Cinéma - Cheval de Guerre de Steven Spielberg (2012)
Après le demi-fiasco de Tintin, on aurait pu croire Steven Spielberg sur la pente descendante… pensant plus aux effets spéciaux qu’à conter de belles histoires. Et le voilà qui sort un film surprenant axé sur un héros animal : un cheval !
Mais que le lecteur se rassure tout de suite : le héros n’acquière pas la parole.C’est juste un cheval, dans toute sa splendeur, à la manière du Bucéphale de l’Etalon Noir (1979). Toute l’histoire est centrée sur le cheval et sa vie tumultueuse et non sur un héros humain.
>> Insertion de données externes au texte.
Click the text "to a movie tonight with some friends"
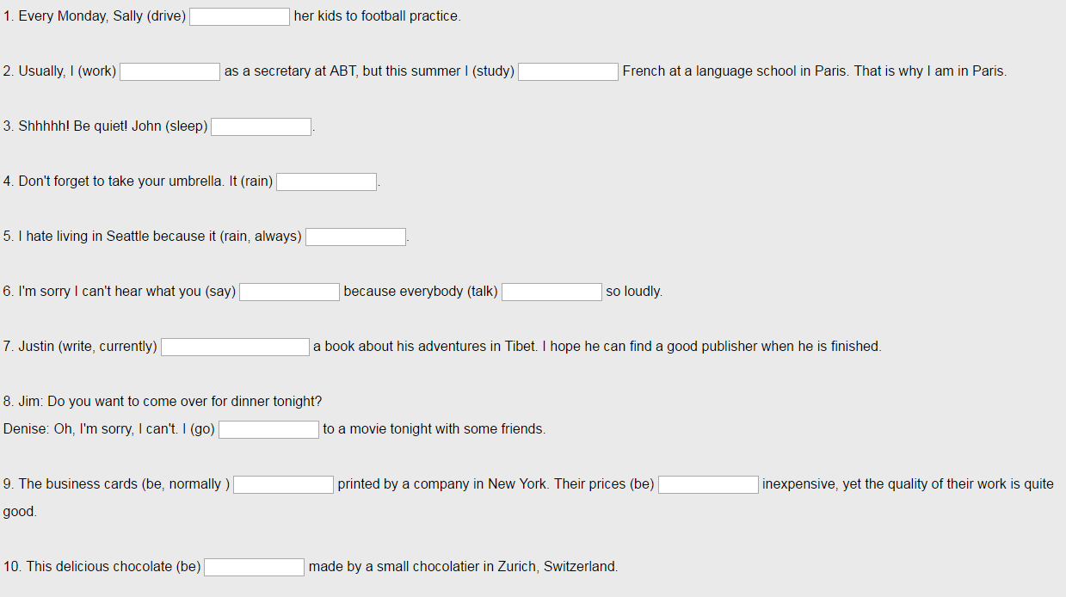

Car Joey, ce jeune étalon né dans les highlands, va connaître de nombreux propriétaires. Voilà la toile de fond de plus de 2h00 de drame.
Drame, car le Cheval de guerre est loin d’être gai : un cheval arraché à sa mère qui souffre à labourer un champ stérile et… Non, n’en disons pas plus, préservons le suspens. On dira seulement que Spielberg emmène le spectateur en France dans les tranchées de la 1ère guerre mondiale. S’il semblait à l’aise (pardonnez l’expression) avec les combats d’“ll faut sauver le soldat Ryan, il choisit ici un autre point de vue, moins immersif et exubérant. Une remarquable scène de la charge à cheval est ainsi moins spectaculaire qu’émouvante et angoissante. Et c’est bien dans l’émotion que Spielberg donne le meilleur de lui-même plutôt que dans la froideur des effets spéciaux (trop) bien calibrés.
De l’émotion, le spectateur en ressent tout au long des épreuves que doit surmonter ce cheval qui mériterait presque un oscar pour la qualité de sa prestation (peut-être sont-ils plusieurs derrière ce rôle…). Entre amitié, complicité, malice, souffrance – son regard et ses postures montrent combien un animal peut transmettre d’émotion. Il y a un peu du Spielberg d’E.T. ou d’Amistad dans ce film. En outre, Spielberg compense largement son couplet sur l’héroïsme par de belles scènes sur les horreurs de la guerre et la solidarité que peuvent ressentir les ennemis d’un jour.
D’un point de vue technique, la musique sait se faire oublier tout en se rendant indispensable. Quant à la photo, elle est bien adaptée malgré un bémol sur l’excès déployé par la scène finale. A noter la présence d’Emily Watson (Breaking the Waves), David Thewlis (Harry Potter) et de Niels Arestrup (Un Prophète).
Du grand Spielberg, donc, pour un mélodrame qui risque de ne pas rencontrer de succès en France où ce genre est systématiquement descendu par les critiques* sous le prétexte qu’il fait appel à des ressorts que l’on appelle “humains” – la sensibilité, la compassion. C’est justement parce que ce genre tombe trop souvent dans des clichés qu’il est difficile à rendre et qu’il faut d’autant plus saluer une réussite. Les passionnés de chevaux apprécieront. Même si le film fait mal. Ou peut être aussi pour cela. Il serait dommage qu’ils soient les seuls à le regarder.